The sound intensified in the Arts and Crafts building at the Del Norte County Fairgrounds as more than 300 local residents filled the room for a spaghetti feed and silent auction to support Poy-Wuson Aguilar.

Aguilar was diagnosed with leukemia two weeks ago. His 16th birthday was last week.

Aguilar, a member of the Yurok Tribe, lives a driven, full life. He plays on the football, wrestling and baseball teams at Del Norte High School, has participated in the Del Norte County Sheriff’s Office Explorer program for three years, and makes time for many friends.

Aguilar works hard in all he does. Now, he must work hard to fight his cancer.

“He’s gonna beat it,” said Jakob Sherer, one of Poy’s closest friends. “Poy’s one of the most respected and outgoing kids I know.”

Aguilar couldn’t attend Wednesday night’s event in his honor. He was at the University of California, San Francisco Benioff Children’s Hospital in Oakland, where he’s undergoing chemotherapy.

About a week ago, the sheriff’s office decided to host the spaghetti feed and silent auction to help Aguilar’s family cover his cost of staying in Oakland while receiving treatment. Within the event’s first 30 minutes, 150 dinners had been sold. Meals for slightly more than 300 diners had been prepared. They were sold out by night’s end.

Tables along one wall were filled with custom T-shirts, hot sauce, cookies and other goodies for the silent auction – all donated by local people and businesses. Area musician Tom Alderman provided entertainment on his guitar while people ate.

“This turnout is amazing,” said Ashley Hepburn, the mother of one of Aguilar’s friends. “It brings tears to my eyes. The community has really pulled together for Poy.”

Most of the attendees knew Poy personally. Some simply knew of him; others came to show their support. Throughout the event, friends would FaceTime with him to show off the size of the crowd.

Aguilar said it was “very humbling” to see all of the people who had attended.

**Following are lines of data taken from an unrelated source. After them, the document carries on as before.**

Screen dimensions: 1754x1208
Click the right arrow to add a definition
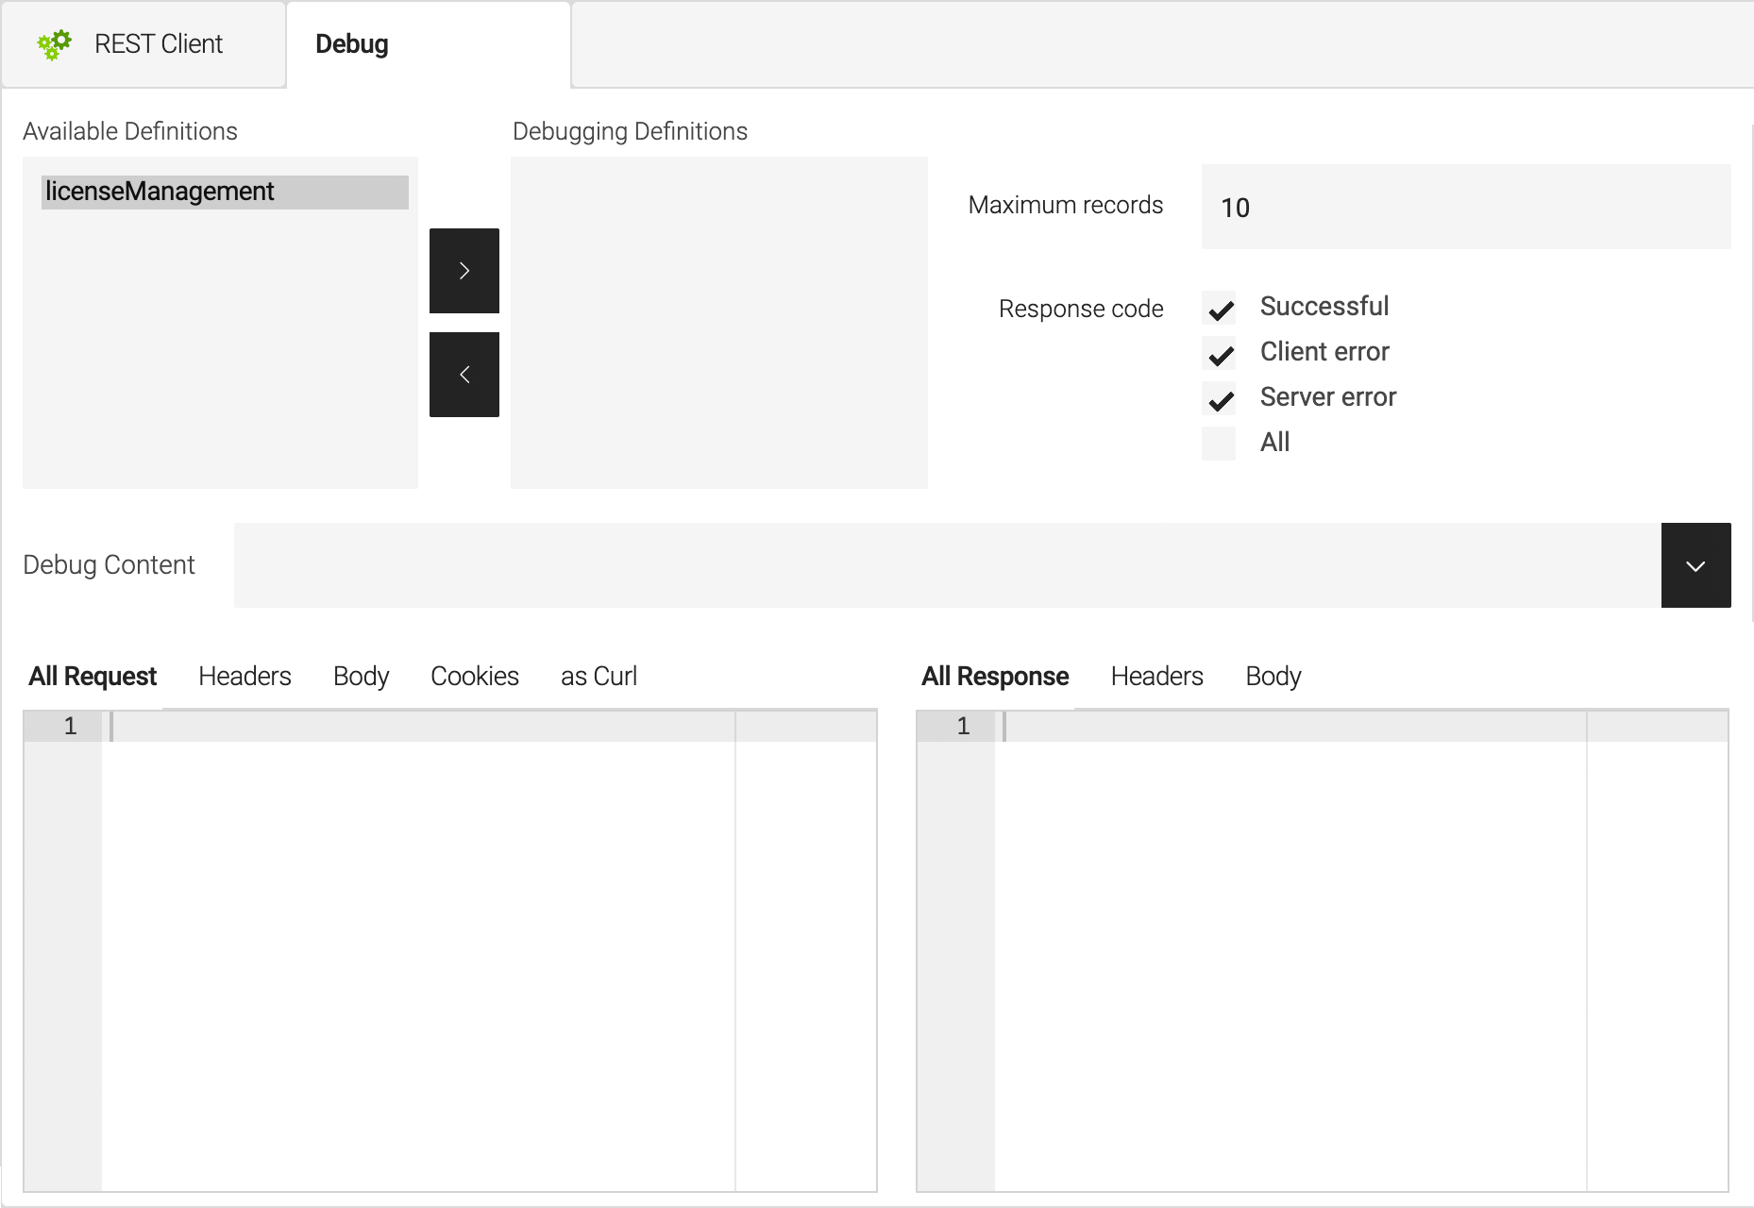464,271

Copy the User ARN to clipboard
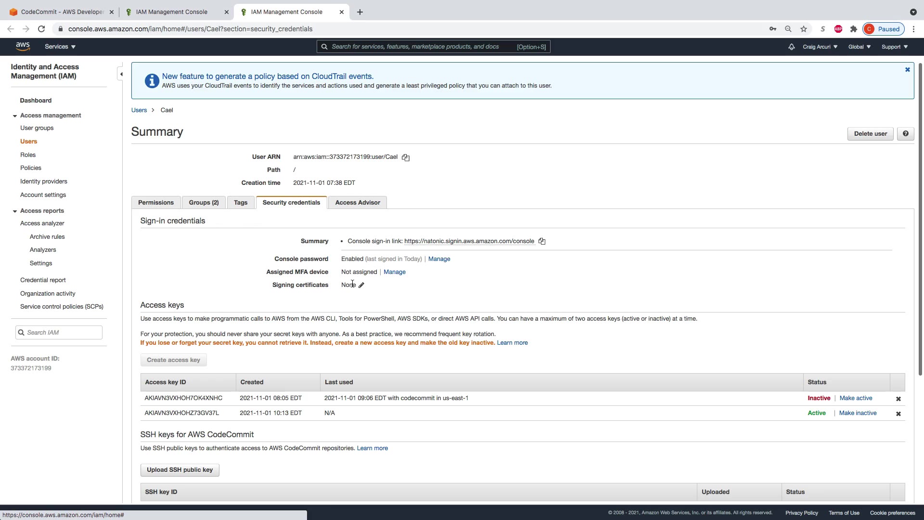point(406,157)
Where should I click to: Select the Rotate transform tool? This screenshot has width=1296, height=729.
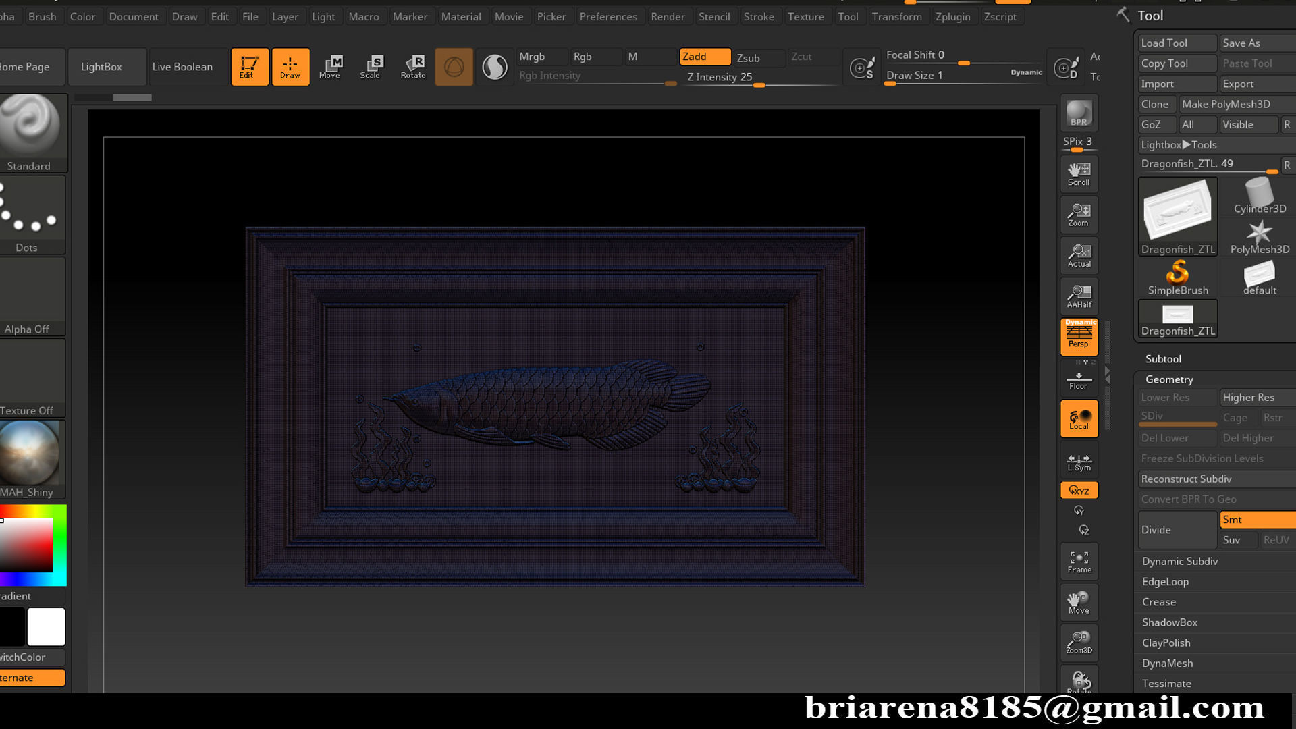tap(412, 66)
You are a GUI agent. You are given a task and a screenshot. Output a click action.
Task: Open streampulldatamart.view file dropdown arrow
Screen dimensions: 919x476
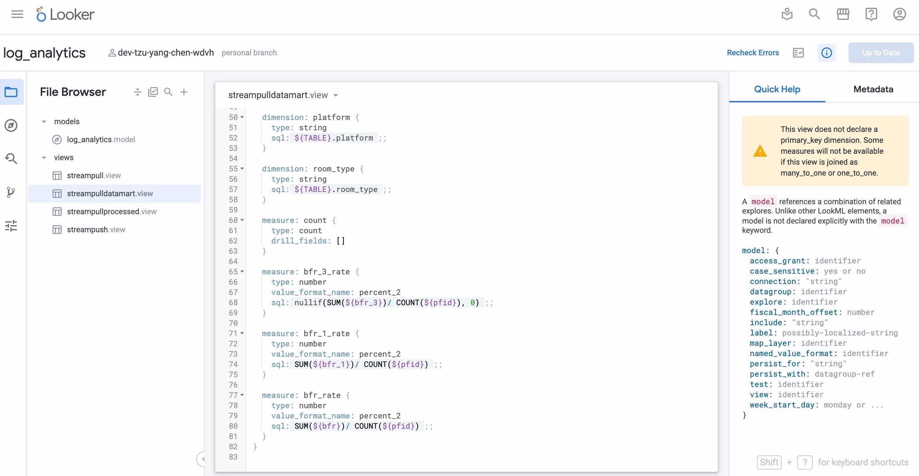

In the two weeks since this nightmare ensued, community members have supported Aguilar in many ways. They created a hashtag, “#PoyStrong.” The Del Norte County Sheriff’s Office fashioned a logo for people to put on T-shirts. Someone started a GoFundMe account, which has reached $2,190 towards a $4,000 goal. Still others planned a gathering, for prayer and good thoughts, at the Del Norte Recreation Department.

“If anybody’s going to beat this, it’s gonna be Poy. I’m confident he’ll be back,” Apperson said. “He’s just as strong as he can be.”

Before the diagnosis, Aguilar had applied for the sheriff’s office apprenticeship program, which would prepare him for serving in law enforcement someday, a dream he has had for years. The day Aguilar flew to Oakland for hospitalization, Apperson told him he had been accepted into the program.

“I was able to deliver that news to him in person right before he left. It was a great moment for all of us, and I gave him his lapel pin and told him to hurry back,” Apperson said.

For now, Aguilar is in Oakland, staying in touch with his community through friends who visit and calls via FaceTime. His community can’t wait until he returns home.